The Conservatives’ pre-election promise to abolish the Community Infrastructure Levy (CIL) was quietly swept under the carpet by the Coalition government which has not only kept the levy but has continued to tweak it. We have now arrived at the point where approximately 25% of local authorities have either adopted a CIL charging schedule or are in the process of doing so.
In the first case of its kind, a developer has challenged the basis on which Chorley Borough Council set its charging schedule by citing procedural inaccuracy and that the level of the charge would undermine the viability of the development in question. Although the challenge was unsuccessful, it does open the door for other developers to query both the way in which charging schedules are arrived at and the level at which they are set.
First challenge of its kind
Fox Strategic Land questioned the basis on which Chorley Borough Council (supported by Preston City Council and South Ribble Borough Council) arrived at its charging schedule for residential development which had, after consultation with developers and their agents (including Fox), been set at £65 sqm.

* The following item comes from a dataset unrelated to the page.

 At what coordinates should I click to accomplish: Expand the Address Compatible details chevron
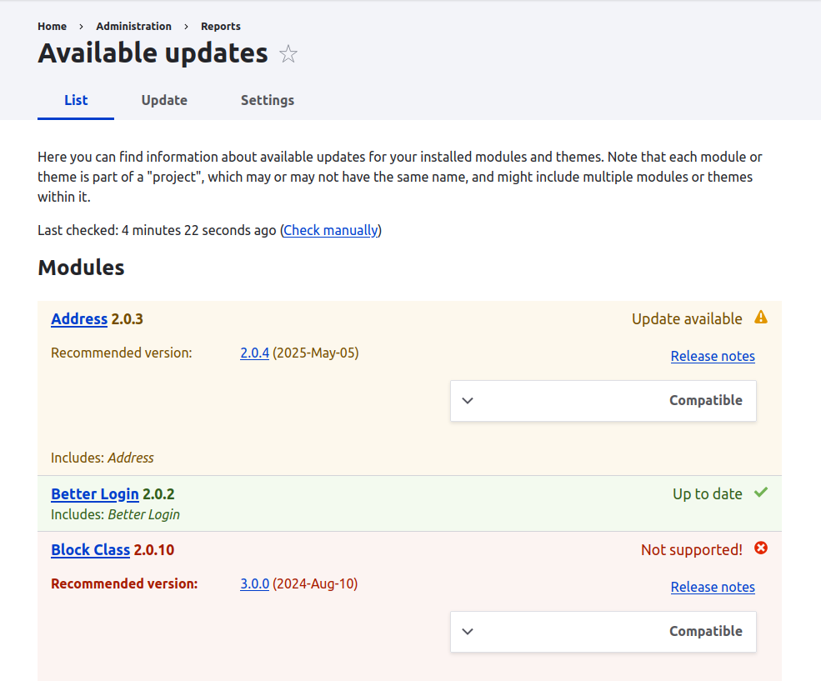[x=468, y=401]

This had already been reduced from £70sqm following concerns that this was too high and would render some developments unviable. Fox asserted that the approach to determining the charging schedule was flawed. The guidelines which help LAs arrive at a charging schedule do not specify which approach to use in setting a CIL rate; to date LAs have used a number of different approaches with some authorities setting different rates for residential and commercial, some setting a flat rate and others coming up with a fairly complex matrix of charging to cover a number of options. Costs per square foot vary considerably in accordance with local conditions.
The facts of the case
Once the council had arrived at the charge of £65 sqm, the draft charging schedule went out for consultation and received 38 responses in reply. Some respondents queried the evidence on which the land values were based but accepted that they were reasonable. Others, including Fox, argued that the level of proposed CIL was too high and would affect the viability of housing development in the area. In spite of these objections, the (unaltered) charging schedule went to an independent examiner for assessment who held a two-day hearing attended by interested landowners and developers, including Fox. During the course of the hearing, the examiner established that the attendant developers believed that the imposition of a CIL charge would render housing developments unviable although they produced no conclusive evidence to support their view. At the end of the process, the examiner concluded that, based on the evidence before him, the CIL rate was appropriate.

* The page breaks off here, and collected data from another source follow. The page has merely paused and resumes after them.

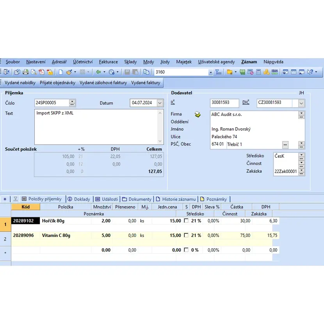Click the calculator icon in the toolbar
324x324 pixels.
pyautogui.click(x=258, y=72)
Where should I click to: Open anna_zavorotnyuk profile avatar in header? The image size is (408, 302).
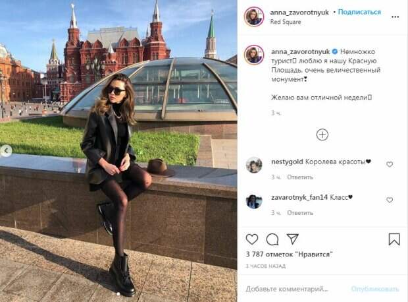point(254,16)

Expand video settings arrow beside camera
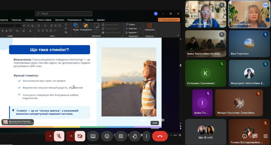pyautogui.click(x=71, y=136)
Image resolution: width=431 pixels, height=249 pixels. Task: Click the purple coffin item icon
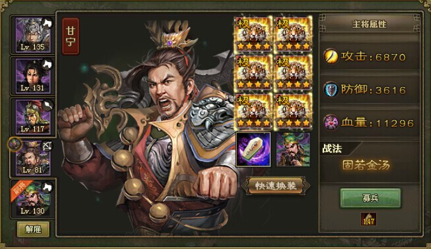coord(254,149)
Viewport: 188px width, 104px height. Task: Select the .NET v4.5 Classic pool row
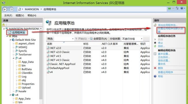(98, 60)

What was the basis of the challenge?
Fox considered that the independent examiner had adopted an unlawful approach to determining the appropriateness of the CIL. It argued that the examiner had acted irrationally by accepting the evidence on which the councils’ viability appraisals were based; that he had not understood the evidence regarding the councils’ assumptions about the size, density and cost of development; and, finally, that the councils had not taken into account that new housing after January 2016 must meet level 6 of the Code for Sustainable Homes. This initiative would introduce an additional layer of costs and the imposition of the CIL charge would damage the long term commercial viability of the development.
Challenge to the CIL rate unsuccessful
The judge, Mr Justice Lindblom, dismissed Fox’s challenge, ruling that the councils had followed the correct process in determining their CIL and that it was not the position of the court to judge the examiner’s judgment. The judge commented ‘the challenge based on the irrationality of the examiner’s decision was particularly ambitious’. It was also noted that an examiner was ‘not adjudicating in litigation between two parties’ but had to judge whether or not the proposed CIL charge was reasonable based on the evidence before him. The point about the examiner failing to understand the evidence relating to development itself was also dismissed; again, it was a matter of judgment for the examiner. Finally, the point regarding the additional cost incurred by compliance with the Code of Sustainable Homes after January 2016 was also dismissed: the councils had sufficient leeway to exempt developments from the CIL if it rendered them commercially unviable.
This case demonstrates that, providing LAs follow the statutory guidance on setting their CIL charging schedule correctly, developers will find it difficult the challenge the rates set. Setting a charging schedule will not be an exact science by any means but simply what is reasonable based on the evidence post-consultation. It should also be accepted that a one size fits all approach is impractical and there will be examples where the charge rate of £65 sqm will bite some harder than others. However, the exemptions and flexibility (e.g. Growth and Infrastructure Act regarding viability and provision of affordable housing) should provide some measure of comfort to landowners and developers. Nonetheless, the Chorley case raises a number of issues, not least the way in which the evidence and assumptions behind the setting of the CIL charge are examined: only a day spent examining the charging rate (in this case) seems cursory at best. As more councils start to prepare charging schedules, the robustness of the statutory guidance and the informal hearing procedure will be queried as developers look for ways of challenging the whole process. This may be the first challenge of its kind, but it unlikely to be the last.